TASKS
#1 List every column in the array_agg thread whose average size in bytes is given, along with that size.
#2 Give the part of the array_agg thread that opens with the words "Re: [GENERAL] Memory" and closes with "were 280 duplicates." again, swapping "guids" for "GUIDs".

SUPPLIED TEXT

Re: [GENERAL] Memory Issue with array_agg?

2013-08-20 Thread Pavel Stehule
Can you send a EXPLAIN result in both use cases?

Pavel


2013/8/19 Robert Sosinski 

> At the moment, all guids are distinct, however before I zapped the
> duplicates, there were 280 duplicates.
>
> Currently, there are over 2 million distinct guids.
>
> -Robert
>
>
> On Mon, Aug 19, 2013 at 11:12 AM, Pavel Stehule 
> wrote:
>
>>
>>
>>
>> 2013/8/19 Robert Sosinski 
>>
>>> Hi Pavel,
>>>
>>> What kind of example do you need?  I cant give you the actual data I
>>> have in the table, but I can give you an example query and the schema
>>> attached below.  From there, I would just put in 2 million rows worth 1.2
>>> Gigs of data.  Average size of the the extended columns (using the
>>> pg_column_size function) in bytes are:
>>>
>>> guid: 33
>>> name: 2.41
>>> currency: 4
>>> fields: 120.32
>>>
>>> example query:
>>>
>>> -- find duplicate records using a guid
>>> select guid, array_agg(id) from orders group by guid;
>>>
>>
>> how much distinct guid is there, and how much duplicates
>>
>> ??
>>
>> regards
>>
>> Pavel
>>
>>
>>
>>>
>>> example schema:
>>>  Table "public.things"
>>>
>>>Column   |Type |
>>>  Modifiers  | Storage  | Stats target | Description
>>>
>>> +-+-+--+--+-
>>>  id | integer | not null default
>>> nextval('things_id_seq'::regclass) | plain|  |
>>>  version| integer | not null
>>>| plain|  |
>>>  created_at | timestamp without time zone | not null
>>>| plain|  |
>>>  updated_at | timestamp without time zone | not null
>>>| plain|  |
>>>  foo_id | integer | not null
>>>| plain|  |
>>>  bar_id | integer | not null
>>>| plain|  |
>>>  baz_id | integer | not null
>>>| plain|  |
>>>  guid   | character varying   | not null
>>>| extended |  |
>>>  name   | character varying   | not null
>>>| extended |  |
>>>  price  | numeric(12,2)   | not null
>>>| main |  |
>>>  currency   | character varying   | not null
>>>| extended |  |
>>>  amount | integer | not null
>>>| plain|  |
>>>  the_date   | date| not null
>>>| plain|  |
>>>  fields | hstore  |
>>> | extended |  |
>>> Indexes:
>>> "things_pkey" PRIMARY KEY, btree (id)

DATA SUPPLIED
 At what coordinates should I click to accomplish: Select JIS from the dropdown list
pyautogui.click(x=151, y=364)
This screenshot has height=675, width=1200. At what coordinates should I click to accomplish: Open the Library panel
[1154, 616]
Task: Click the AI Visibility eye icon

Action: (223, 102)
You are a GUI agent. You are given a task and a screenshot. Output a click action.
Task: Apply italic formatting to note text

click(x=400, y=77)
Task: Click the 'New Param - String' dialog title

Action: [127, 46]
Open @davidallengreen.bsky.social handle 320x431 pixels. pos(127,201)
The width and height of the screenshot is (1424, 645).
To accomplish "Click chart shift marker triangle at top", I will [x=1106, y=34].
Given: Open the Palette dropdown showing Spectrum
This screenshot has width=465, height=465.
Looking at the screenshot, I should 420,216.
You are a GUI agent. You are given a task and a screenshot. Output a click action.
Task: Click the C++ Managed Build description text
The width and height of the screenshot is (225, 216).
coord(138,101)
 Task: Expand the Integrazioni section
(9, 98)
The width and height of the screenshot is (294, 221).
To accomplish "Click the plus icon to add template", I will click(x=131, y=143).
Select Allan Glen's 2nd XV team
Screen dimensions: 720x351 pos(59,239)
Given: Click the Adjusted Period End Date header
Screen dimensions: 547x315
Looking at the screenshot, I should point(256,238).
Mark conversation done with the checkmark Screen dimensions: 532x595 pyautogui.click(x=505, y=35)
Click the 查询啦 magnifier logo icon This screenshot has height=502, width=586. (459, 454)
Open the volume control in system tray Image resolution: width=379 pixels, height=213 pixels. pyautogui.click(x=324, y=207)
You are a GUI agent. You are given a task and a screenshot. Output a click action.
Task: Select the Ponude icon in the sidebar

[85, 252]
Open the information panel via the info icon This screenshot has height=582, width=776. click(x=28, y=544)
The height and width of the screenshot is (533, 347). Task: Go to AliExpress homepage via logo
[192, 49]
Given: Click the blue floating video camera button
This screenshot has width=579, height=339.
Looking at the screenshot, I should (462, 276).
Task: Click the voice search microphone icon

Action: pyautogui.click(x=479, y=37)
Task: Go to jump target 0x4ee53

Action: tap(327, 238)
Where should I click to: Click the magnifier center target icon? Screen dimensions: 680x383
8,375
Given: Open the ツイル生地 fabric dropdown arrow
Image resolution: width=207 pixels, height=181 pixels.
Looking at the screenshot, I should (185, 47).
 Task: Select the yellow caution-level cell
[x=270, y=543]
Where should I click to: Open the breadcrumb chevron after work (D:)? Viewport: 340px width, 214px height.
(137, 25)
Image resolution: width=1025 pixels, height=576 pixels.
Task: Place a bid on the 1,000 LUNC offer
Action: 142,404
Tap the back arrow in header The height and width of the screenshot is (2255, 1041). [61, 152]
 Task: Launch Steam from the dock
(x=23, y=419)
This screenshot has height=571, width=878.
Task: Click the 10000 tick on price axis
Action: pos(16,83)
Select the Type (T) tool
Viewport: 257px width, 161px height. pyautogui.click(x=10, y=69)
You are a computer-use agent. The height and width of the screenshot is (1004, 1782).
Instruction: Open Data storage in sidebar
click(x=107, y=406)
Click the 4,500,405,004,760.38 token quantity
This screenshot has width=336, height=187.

SOLUTIONS TO EACH TASK
#1
guid: 33
name: 2.41
currency: 4
fields: 120.32

#2
Re: [GENERAL] Memory Issue with array_agg?

2013-08-20 Thread Pavel Stehule
Can you send a EXPLAIN result in both use cases?

Pavel


2013/8/19 Robert Sosinski 

> At the moment, all GUIDs are distinct, however before I zapped the
> duplicates, there were 280 duplicates.